======== DATA TO EXAMINE ========

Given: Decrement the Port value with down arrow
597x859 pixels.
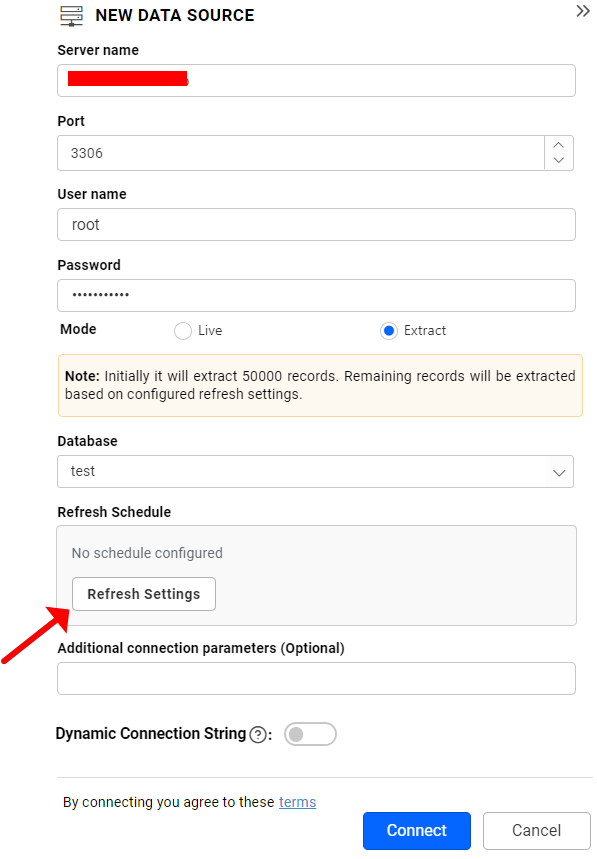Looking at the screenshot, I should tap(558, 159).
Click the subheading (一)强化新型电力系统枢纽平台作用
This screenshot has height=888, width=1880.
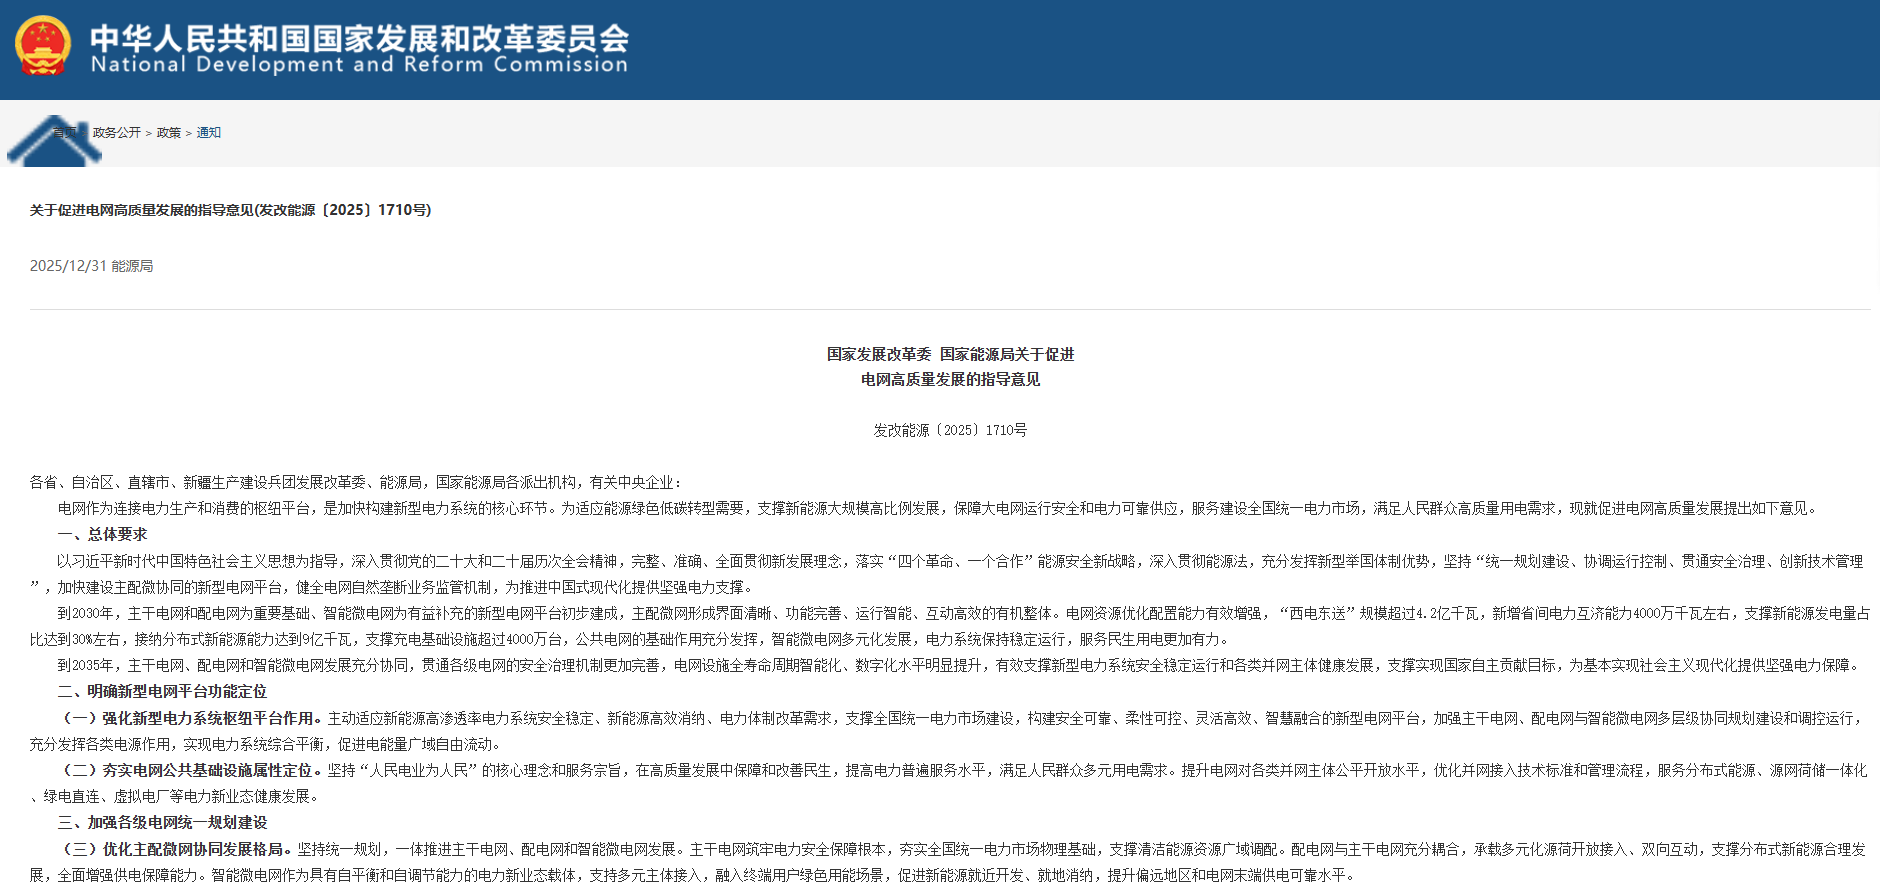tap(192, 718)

========

▶ **PROBLEM TO WORK ON**:
Copy each record exactly. Leave any images out of the copy.

▶ **SOLUTION**:
Given: Decrement the Port value with down arrow
597x859 pixels.
Looking at the screenshot, I should tap(558, 159).
Click the subheading (一)强化新型电力系统枢纽平台作用
This screenshot has height=888, width=1880.
tap(192, 718)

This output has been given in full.